*STATED EXERCISE:*
Rescale the part of the listing that opens with the line containing "Olka Psycholka (453, 726)" and closes with the line containing "September (110, 384)", both ends included. Write out each of those lines in full with its text unchanged, multiply every coordinate by 1.15, round to the nearest whole number with halves going up, and return only those lines.

*THE DATA:*
________
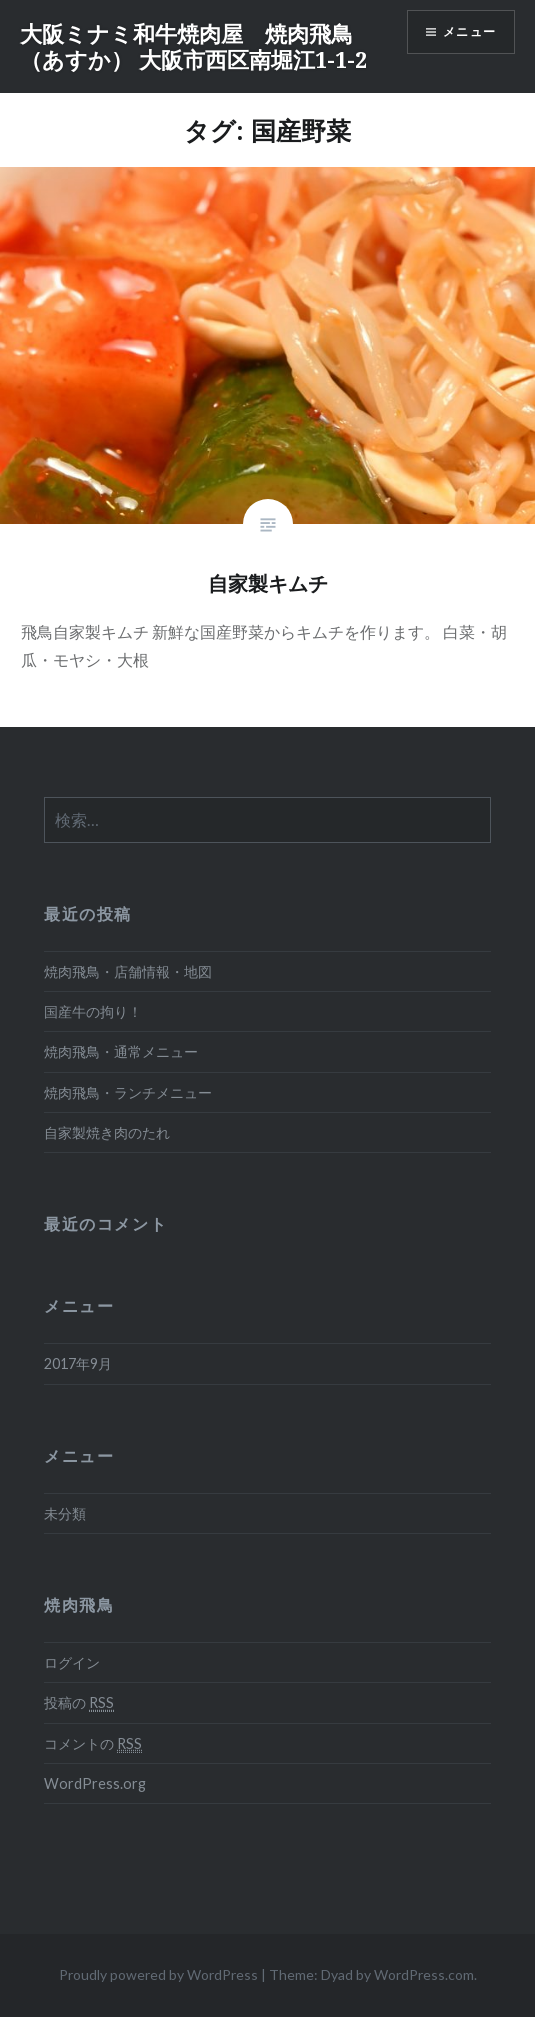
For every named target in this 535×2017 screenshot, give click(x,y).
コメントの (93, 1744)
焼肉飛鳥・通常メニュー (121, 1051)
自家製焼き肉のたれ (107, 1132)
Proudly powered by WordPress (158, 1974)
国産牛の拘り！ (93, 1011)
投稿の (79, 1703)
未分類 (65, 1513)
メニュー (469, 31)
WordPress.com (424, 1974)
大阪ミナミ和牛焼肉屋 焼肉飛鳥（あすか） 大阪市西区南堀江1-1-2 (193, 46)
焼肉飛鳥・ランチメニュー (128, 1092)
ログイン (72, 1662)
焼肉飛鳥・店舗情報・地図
________
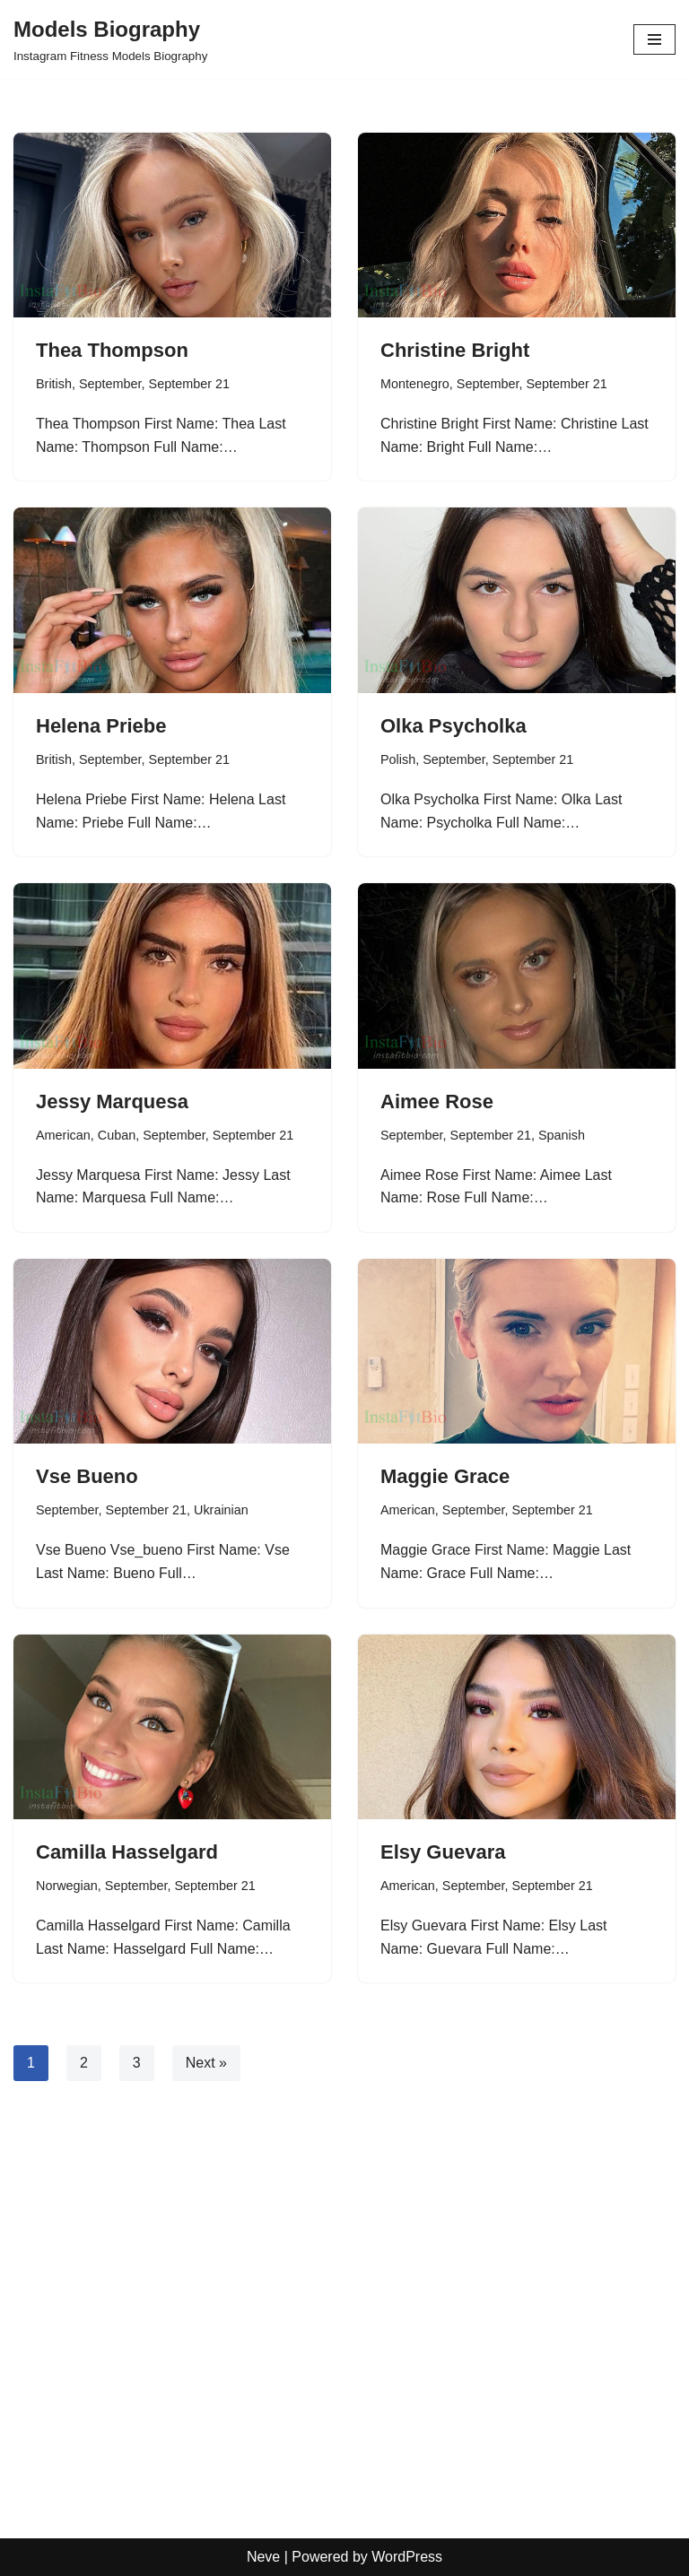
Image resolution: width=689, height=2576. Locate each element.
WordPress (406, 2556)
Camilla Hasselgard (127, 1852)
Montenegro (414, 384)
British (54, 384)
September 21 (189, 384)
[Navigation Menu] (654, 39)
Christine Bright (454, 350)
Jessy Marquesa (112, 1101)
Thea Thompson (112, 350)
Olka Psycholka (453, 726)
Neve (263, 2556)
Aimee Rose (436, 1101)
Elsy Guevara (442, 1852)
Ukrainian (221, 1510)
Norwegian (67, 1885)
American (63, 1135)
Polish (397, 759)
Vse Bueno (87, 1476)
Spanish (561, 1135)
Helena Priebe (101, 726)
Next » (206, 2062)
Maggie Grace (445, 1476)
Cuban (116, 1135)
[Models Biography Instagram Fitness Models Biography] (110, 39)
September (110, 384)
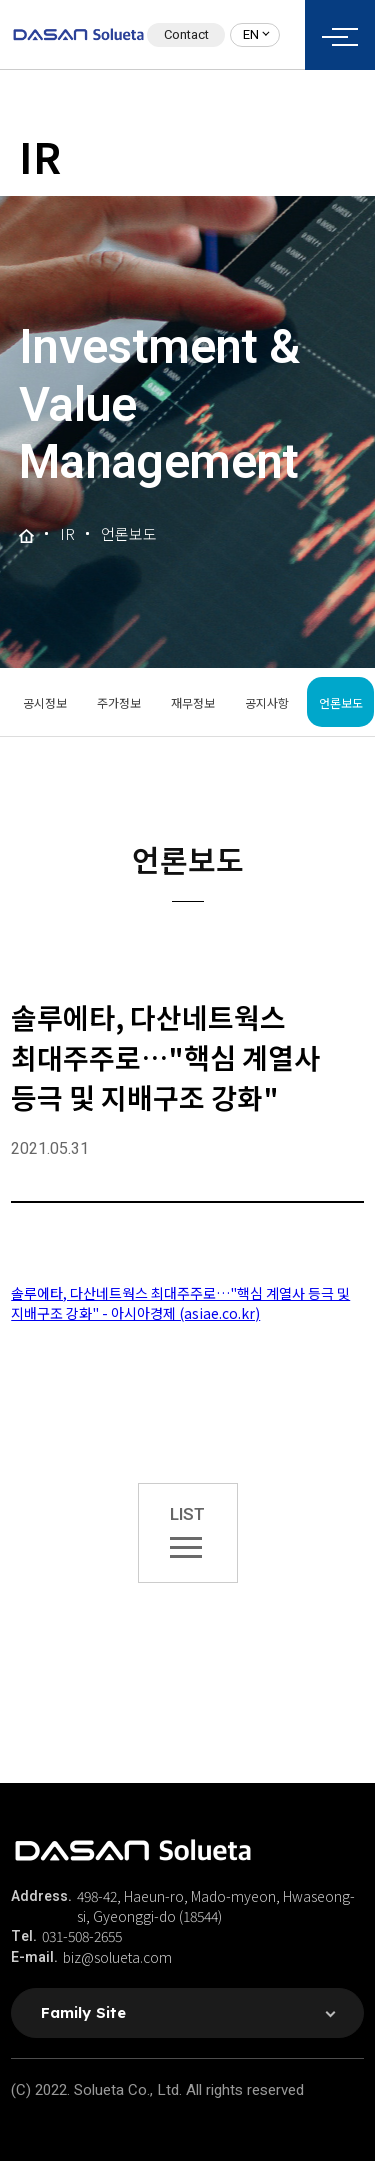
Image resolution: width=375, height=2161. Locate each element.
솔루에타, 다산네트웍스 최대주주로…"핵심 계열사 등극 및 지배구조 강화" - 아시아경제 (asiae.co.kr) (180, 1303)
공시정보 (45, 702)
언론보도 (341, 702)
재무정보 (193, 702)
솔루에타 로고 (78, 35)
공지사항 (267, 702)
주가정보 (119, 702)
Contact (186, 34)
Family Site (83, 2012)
________
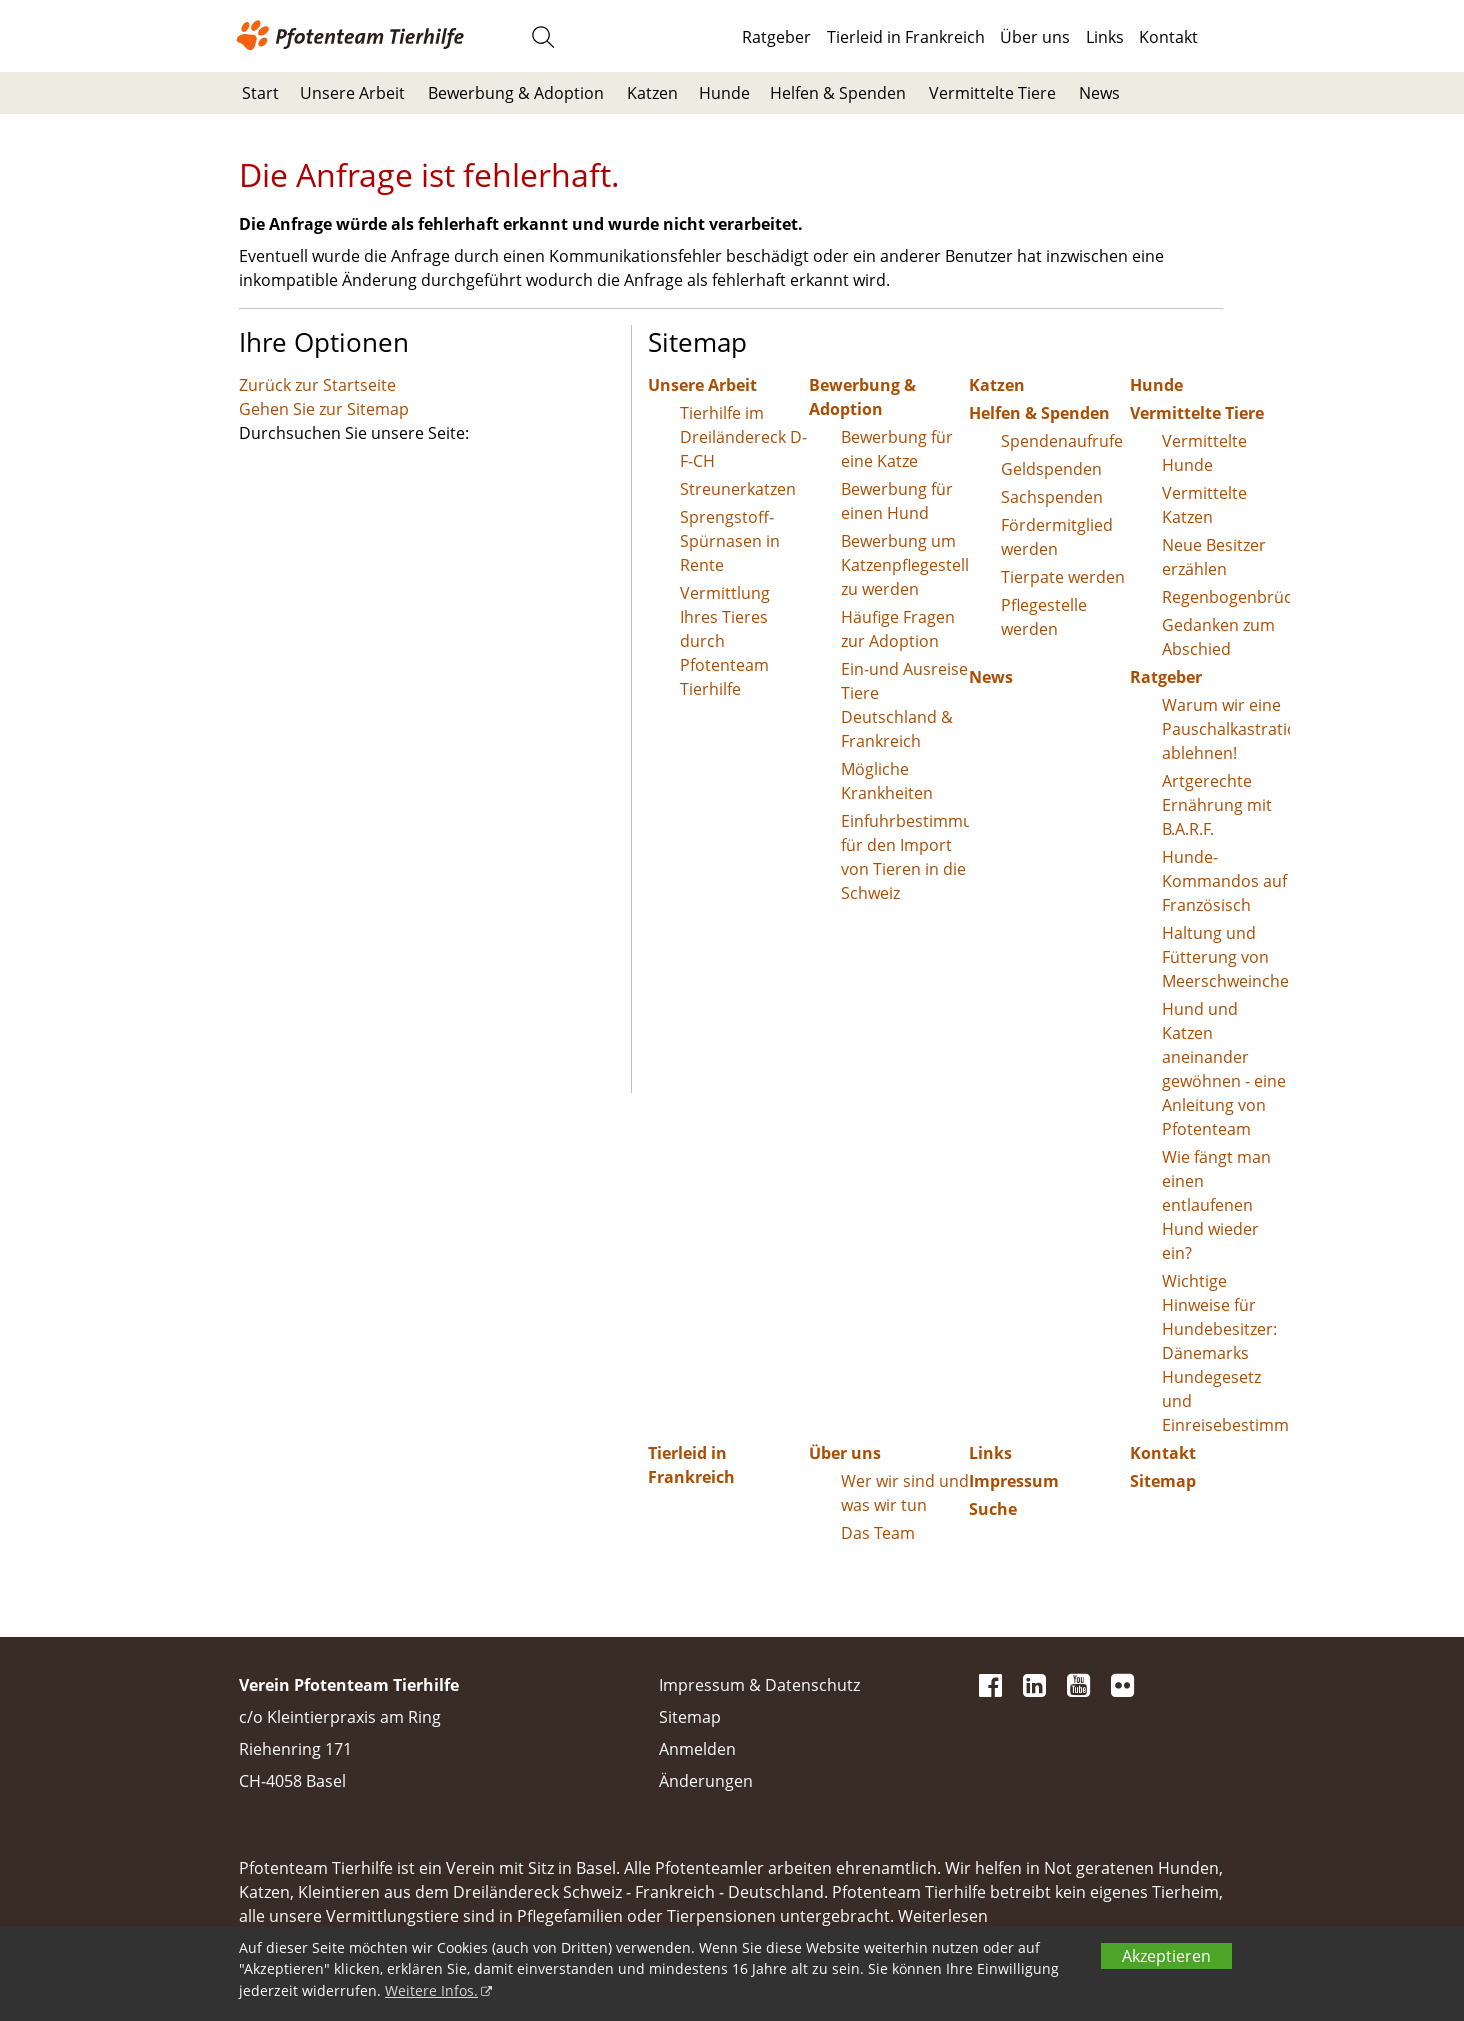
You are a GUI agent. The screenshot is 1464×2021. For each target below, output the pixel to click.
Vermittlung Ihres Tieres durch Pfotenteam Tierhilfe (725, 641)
________
*PROBLEM SOLUTION:*
Olka Psycholka (521, 835)
Neve (302, 2939)
Aimee Rose (501, 1266)
Elsy Guevara (508, 2130)
Ukrainian (254, 1737)
Norwegian (77, 2168)
American (72, 1305)
Polish (457, 873)
Vse Bueno (100, 1697)
Spanish (645, 1305)
Helena Priebe (116, 835)
Next » (237, 2371)
Maggie Grace (512, 1697)
Cuban (133, 1305)
[Models Biography Instagram Fitness Models Biography] (127, 45)
September (127, 442)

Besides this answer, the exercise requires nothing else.